Le comte de Bouderbala déploie son récit comme on décline une identité.

Puisant dans son existence la matière et les ressorts de son spectacle. Sami Ameziane, de son vrai nom, est né en 1979 de parents algériens, à Saint-Denis. De fait, il possède « la double nationalité et deux passeports. L’un français pour voyager dans le monde entier, l’autre algérien pour se faire arrêter dans le monde entier. » Encore adolescent, un échange scolaire lui permet de filer aux États-Unis. Hardi petit ! Tout en poursuivant ses études, jusqu’à une maîtrise de langues étrangères appliquées (anglais-italien), il devient basketteur, intègre l’équipe universitaire semi-professionnelle du Connecticut, joue pour la ­sélection nationale algérienne. Puis il enseigne aux États-Unis, en France, en vacataire qui, à l’instar d’un joueur de foot, attend « qu’un titulaire se fasse égorger » .

C’est aussi aux États-Unis, sur les planches de clubs ­new-yorkais, qu’il se frotte à la scène. Il existe pire apprentissage pour « se former à la repartie, à l’écriture d’un texte, au rythme, à ses constructions et ses déconstructions ». L’arpète au repos des paniers intègre plus tard et quelque temps le Jamel Comedy Club, repique dare-dare à l’indépendance et se produit en première partie d’un vieux pote des bancs d’école, Grand Corps malade. Autre exercice : repéré par Pascale Clark en 2010, il signe deux chroniques hebdomadaires pour son émission « Comme on nous parle ». La direction d’Inter lui propose la chronique ­humoristique de la matinale. Sans façons. Il décline.

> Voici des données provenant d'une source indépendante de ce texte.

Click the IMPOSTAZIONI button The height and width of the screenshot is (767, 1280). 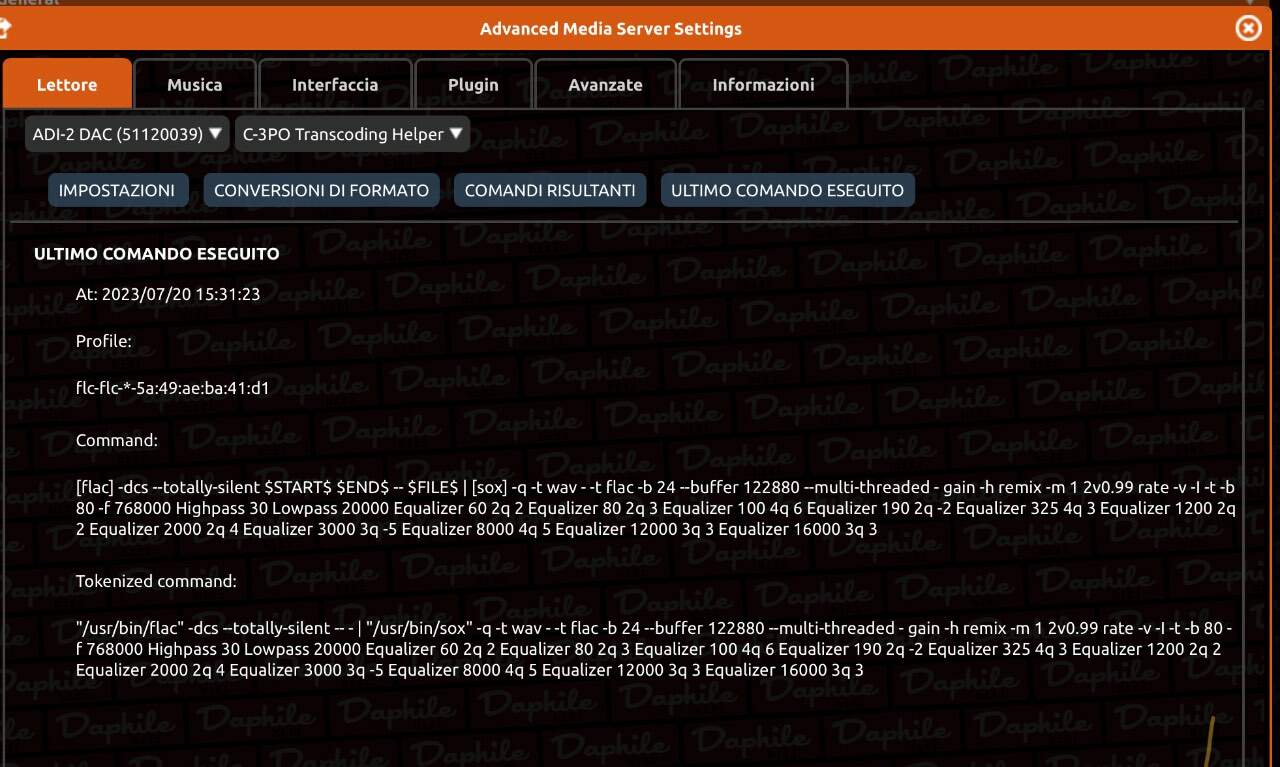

Sur scène, et devant un public qui vient autant des cités de banlieue que des quartiers parisiens bobos, il truffe le curriculum vitae d’anecdotes, de pas de côté, de détails autour des grands thèmes de société. Avec un sens exact de l’observation. Qui n’empêche pas le rebond acerbe, le Bescherelle en guise de ballon rond, livrant un comique atrabilaire, caustique.
En touche finale, il tacle les rappeurs (de Doc Gynéco à Sefyu) au phrasé lumineux de bulots. L’ancien prof a conservé le goût des corrections. Pour rendre une copie parfaite.